Data entries
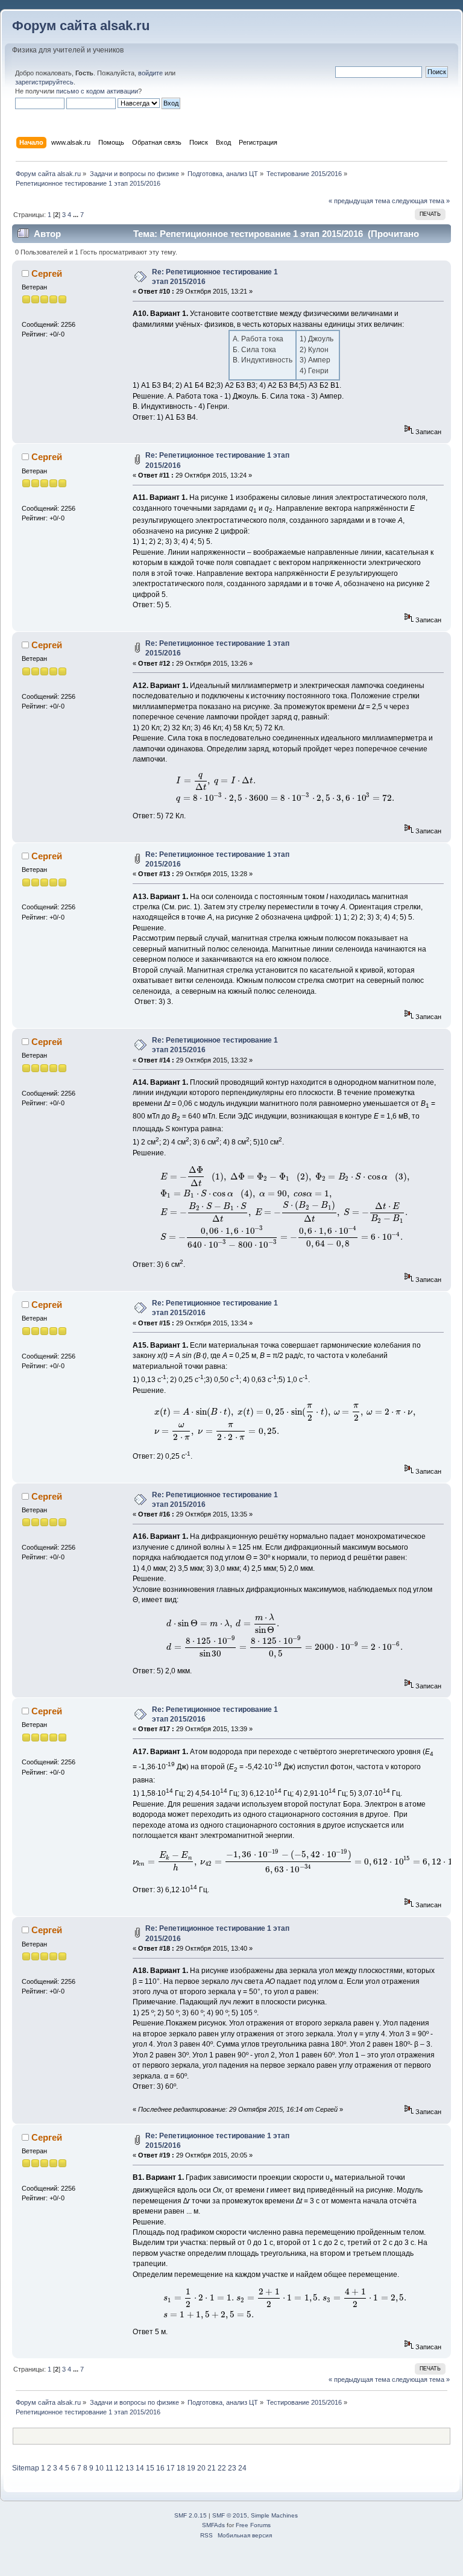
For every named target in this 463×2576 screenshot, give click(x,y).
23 (232, 2468)
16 (160, 2468)
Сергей (46, 273)
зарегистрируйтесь (44, 82)
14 (140, 2468)
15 (150, 2468)
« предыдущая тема (359, 200)
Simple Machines (274, 2515)
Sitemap (25, 2468)
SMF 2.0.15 (190, 2515)
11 (109, 2468)
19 (191, 2468)
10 (99, 2468)
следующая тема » (421, 200)
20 (201, 2468)
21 (211, 2468)
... (76, 214)
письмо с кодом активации (97, 91)
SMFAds (213, 2525)
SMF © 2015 (229, 2515)
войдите (150, 73)
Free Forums (253, 2525)
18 (181, 2468)
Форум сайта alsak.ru (81, 25)
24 (242, 2468)
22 (222, 2468)
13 (129, 2468)
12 (119, 2468)
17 (170, 2468)
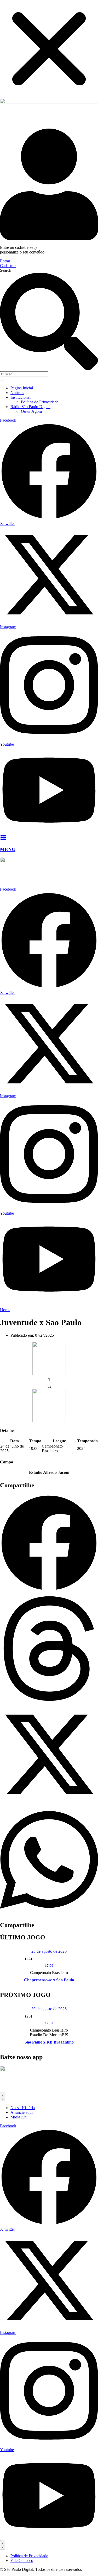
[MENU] (3, 839)
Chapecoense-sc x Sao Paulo (49, 1980)
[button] (49, 1543)
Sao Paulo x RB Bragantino (49, 2042)
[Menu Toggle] (2, 2096)
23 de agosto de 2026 (49, 1951)
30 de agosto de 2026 (49, 2009)
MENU (7, 849)
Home (5, 1310)
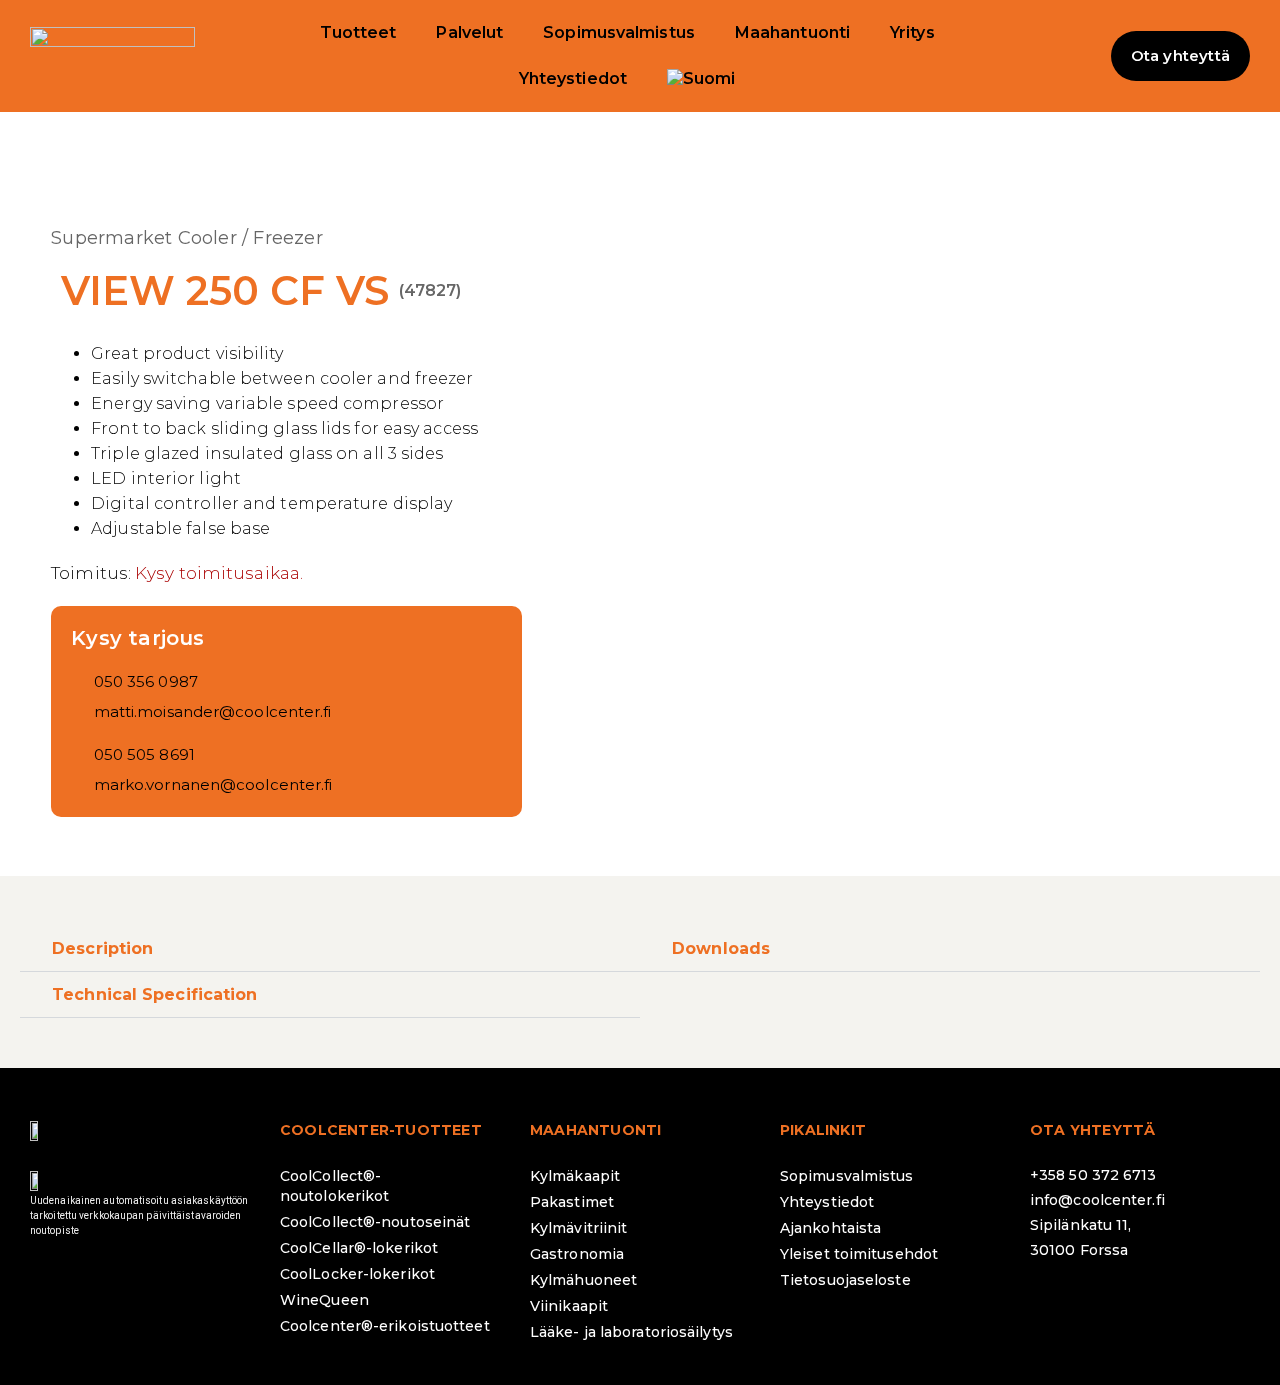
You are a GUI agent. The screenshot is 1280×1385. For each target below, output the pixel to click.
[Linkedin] (1165, 1303)
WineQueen (324, 1300)
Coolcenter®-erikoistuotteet (385, 1326)
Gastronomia (577, 1254)
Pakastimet (572, 1202)
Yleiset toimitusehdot (859, 1254)
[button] (1071, 56)
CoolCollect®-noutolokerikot (334, 1186)
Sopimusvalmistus (619, 32)
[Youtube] (1220, 1303)
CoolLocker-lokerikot (357, 1274)
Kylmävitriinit (578, 1228)
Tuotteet (358, 32)
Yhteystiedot (573, 78)
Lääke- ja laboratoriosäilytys (631, 1332)
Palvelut (469, 32)
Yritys (912, 32)
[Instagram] (1110, 1303)
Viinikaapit (569, 1306)
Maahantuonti (792, 32)
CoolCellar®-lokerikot (359, 1248)
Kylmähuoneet (583, 1280)
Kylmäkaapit (575, 1176)
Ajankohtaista (830, 1228)
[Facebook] (1055, 1303)
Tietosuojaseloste (845, 1280)
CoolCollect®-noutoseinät (375, 1222)
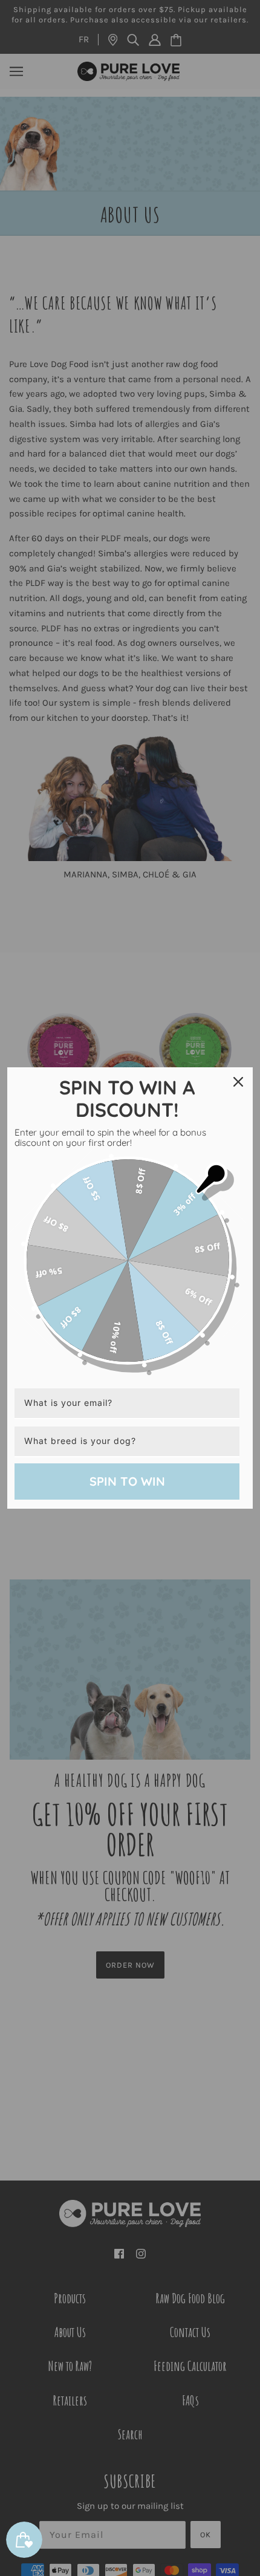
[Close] (238, 1081)
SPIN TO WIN (127, 1481)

WHAT YOU SHOULD DO | Please repeat the records above exactly, omitting any pictures they contain.

COMPLETED TASK |
For every named target in this 463×2576 screenshot, give click(x,y).
23 (232, 2468)
16 (160, 2468)
Сергей (46, 273)
зарегистрируйтесь (44, 82)
14 (140, 2468)
15 (150, 2468)
« предыдущая тема (359, 200)
Simple Machines (274, 2515)
Sitemap (25, 2468)
SMF 2.0.15 (190, 2515)
11 (109, 2468)
19 (191, 2468)
10 (99, 2468)
следующая тема » (421, 200)
20 (201, 2468)
21 (211, 2468)
... (76, 214)
письмо с кодом активации (97, 91)
SMFAds (213, 2525)
SMF © 2015 (229, 2515)
войдите (150, 73)
Free Forums (253, 2525)
18 (181, 2468)
Форум сайта alsak.ru (81, 25)
24 (242, 2468)
22 (222, 2468)
13 (129, 2468)
12 (119, 2468)
17 (170, 2468)
[MENU] (3, 839)
Chapecoense-sc x Sao Paulo (49, 1980)
[button] (49, 1543)
Sao Paulo x RB Bragantino (49, 2042)
[Menu Toggle] (2, 2096)
23 de agosto de 2026 (49, 1951)
30 de agosto de 2026 (49, 2009)
MENU (7, 849)
Home (5, 1310)
You are a GUI agent. The screenshot is 1280×1385. For each target below, output the pixel to click.
[Linkedin] (1165, 1303)
WineQueen (324, 1300)
Coolcenter®-erikoistuotteet (385, 1326)
Gastronomia (577, 1254)
Pakastimet (572, 1202)
Yleiset toimitusehdot (859, 1254)
[button] (1071, 56)
CoolCollect®-noutolokerikot (334, 1186)
Sopimusvalmistus (619, 32)
[Youtube] (1220, 1303)
CoolLocker-lokerikot (357, 1274)
Kylmävitriinit (578, 1228)
Tuotteet (358, 32)
Yhteystiedot (573, 78)
Lääke- ja laboratoriosäilytys (631, 1332)
Palvelut (469, 32)
Yritys (912, 32)
[Instagram] (1110, 1303)
Viinikaapit (569, 1306)
Maahantuonti (792, 32)
CoolCellar®-lokerikot (359, 1248)
Kylmähuoneet (583, 1280)
Kylmäkaapit (575, 1176)
Ajankohtaista (830, 1228)
[Facebook] (1055, 1303)
Tietosuojaseloste (845, 1280)
CoolCollect®-noutoseinät (375, 1222)
[Close] (238, 1081)
SPIN TO WIN (127, 1481)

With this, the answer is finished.